Why this matters. Polar orbiters give global high-spatial coverage at low cadence; geostationary gives high-cadence sub-hemisphere coverage at lower spatial resolution. Operational meteorology depends on the fusion; nowcasting (0-2h forecasts) is increasingly driven by this combination.

Reference data.

Polar: MODIS (Aqua/Terra), VIIRS (NOAA-20, SNPP, NOAA-21), Sentinel-3 OLCI / SLSTR
Geostationary: GOES-16/18 (US), Meteosat-11/12 (Europe), Himawari-9 (Japan), GeoKompsat / FY-4B (Korea / China)
Co-located: simultaneous-overpass pairs at sub-daily cadence

Tracks. Model-to-coincident-overpass (where polar and geo see the same scene), model-to-in-situ (where ground stations validate both).

Baselines.

Temporal interpolation of polar to geostationary cadence
Simple bilinear regridding of geostationary to polar resolution
Time-aligned averaging

Metric set.

Field × Point-wise: spectral RMSE at coincident pixels
Field × Structural: spatial PSD comparison
Temporal × Point-wise: temporal RMSE at hourly cadence (does the polar-to-geo time-extension preserve the diurnal cycle?)
Field × Physical-constraint: smooth transitions across the polar/geo handover boundary
Event × Detection: rapid-developing convection (fast events) — does the higher cadence help?

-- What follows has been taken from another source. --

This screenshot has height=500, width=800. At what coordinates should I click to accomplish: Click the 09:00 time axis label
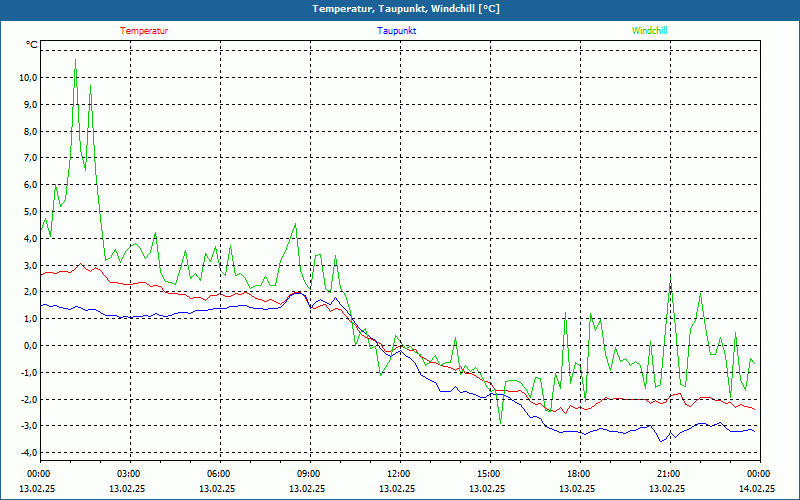(308, 474)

Splits. By season (geometric viewing-angle effects); by latitude band (polar coverage gets denser with latitude; geo coverage drops); by sensor pair.

Known failure modes.

Viewing-geometry differences (oblique geo vs. nadir polar) → spectral biases
Sub-pixel cloud contamination at lower geo resolution
Sun-glint geometry differs between platforms
Cross-sensor calibration drift over mission lifetimes
High-latitude poor geo coverage → model trained on tropics fails at poles

Stack mapping.

Carriers: geocatalog for both platform types; geocatalog.queries.matchup for coincident-overpass pairs (the canonical use of the matchup pattern)
Pipeline: pipekit-cycle for temporal super-resolution; geopatcher for spatial alignment
Evaluation: temporal + spatial + cross-sensor consistency
Splits: by latitude band + by sensor pair

Gap addressed. Operational meteorology centers do this internally but rarely as a public benchmark. Standardizing it would help the NWP and nowcasting communities.

4.3 — Radiative Transfer Model (RTM) Emulation¶

Carrier transformation. Forward simulation / emulation: atmospheric + surface state → simulated radiances.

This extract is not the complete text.